Maine joins a growing number of private insurers and states in expanding lists of drugs that can be prescribed only with prior approval from the state.

Those lists have led to lawsuits by the pharmaceutical industry, which contends states are using their poorest residents as pawns in misguided campaigns to lower prescription drug costs.

In Maine, some patient advocates and doctors worry that the state is placing cost over quality, at the risk of endangering the most fragile patients and adding an administrative burden on doctor’s offices.

“I’m not against saving money in reasonable ways. But what they’re doing now is going to affect how we practice and the choices we can make for our patients,” said Dr. David Moltz, a psychiatrist at Sweetser Family Institute Clinic in Brunswick.

The state now requires prior approval for roughly 100 drugs, in an attempt to direct doctors toward less expensive drugs the state views as medically effective. Only when the cheaper drug does not work can a doctor ask to try any of the flagged drugs.

The program is so successful that of 5 million prescriptions approved last year, less than half a percent – about 35,000 – were for drugs that require prior authorization, said Newell Augur, spokesman for the Department of Human Services.

Over the last two years, Maine saved $35 million. But against a backdrop of budget shortfalls, state officials say they want to realize greater savings.

Under the proposed changes, scheduled to take effect July 1 pending federal approval, virtually all of the thousands of drugs available to Medicaid patients are ranked based upon “cost-efficiency and clinical appropriateness,” Augur said. Preferred drugs are sometimes given a number from 1 to 4. Nonpreferred drugs are given 5 to 9.
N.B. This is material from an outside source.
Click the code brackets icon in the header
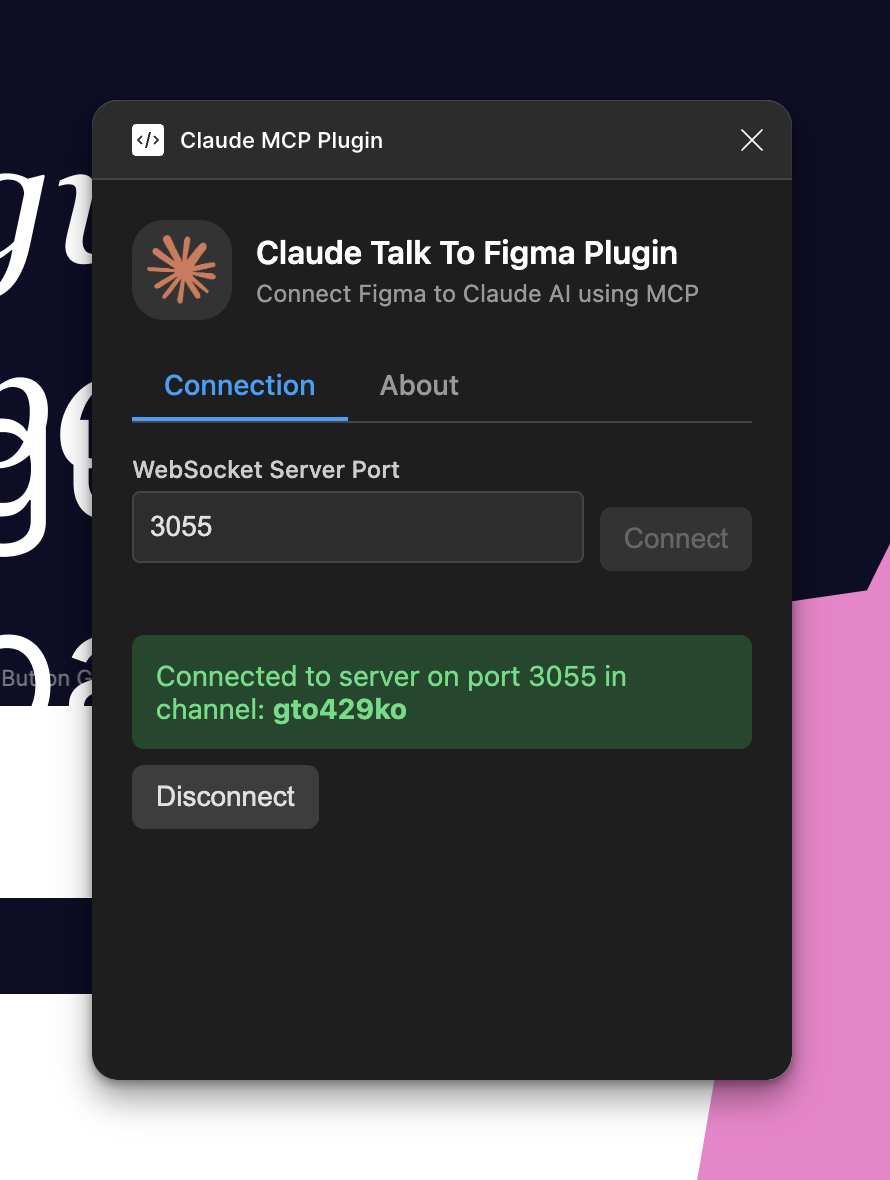Viewport: 890px width, 1180px height. pyautogui.click(x=147, y=140)
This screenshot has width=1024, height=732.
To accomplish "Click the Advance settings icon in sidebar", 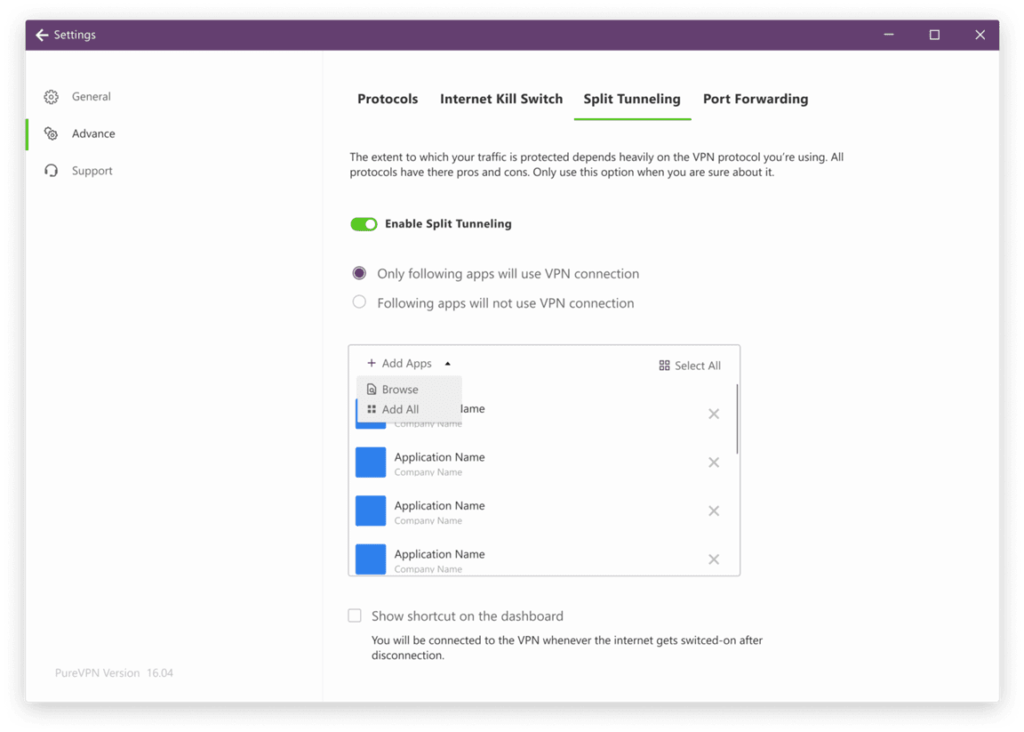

With 10 cholesterol inhibitors, for example, seven are preferred, the remaining three are not. Unless the doctor can show medical necessity for a patient to have a nonpreferred drug, he or she first would have to prescribe at least one preferred drug before getting authorization for any of the three nonpreferred drugs.

There also could be a more elaborate scenario involving step therapy, a procedure used in only a handful of states, according to the National Conference of State Legislatures.

Step therapy applies to Nexium, for example. The popular acid-reflux drug advertised as the “purple pill” is a “7.” Before it can be prescribed, a patient first must try at least one of the two preferred drugs. If that doesn’t work, the patient would move onto the nonpreferred drug list, starting with the best-ranked drug at “5” and, if necessary, working up to Nexium.

Step therapy has been in place in Maine for more than two years, but it has been expanded to include more drugs, said John Grotton, a member of the board of pharmacists, doctors and state officials who have been working on the new preferred drug lists since March.

“I’m sure the physicians won’t think that this is the greatest thing in the world for them,” said Grotton. “But when you have five drugs and they’re clinically equal, you try to get the least expensive one.”

Psychiatrists and mental health advocates say they are particularly worried about step therapy applying to a new group of anti-psychotic drugs called “atypicals.” They worry that if the most appropriate medicine with the least side effects is not prescribed in a timely fashion, patients will grow discouraged with treatment, drop out and become psychotic.

“It will save money in the pharmacy budget, but there are other sectors that will pick up the costs,” said Carol Carothers, executive director of National Alliance of the Mentally Ill in Maine. “The secondary safety net – the emergency room, the homeless shelter, the jail, the police – becomes the safety net.”

The doctors association in Maine also is questioning the coming changes, noting that pharmaceutical manufacturers who agree to give steeper discounts through additional rebates can get their drugs on “preferred” lists.

“It appears to us that cost is what’s driving the agenda,” said Andy MacLean, general counsel for the Maine Medical Association. “Physicians understand the need to contain costs and are willing to help out, but they are concerned about further administrative burdens on their practice and negative impact on the patients.”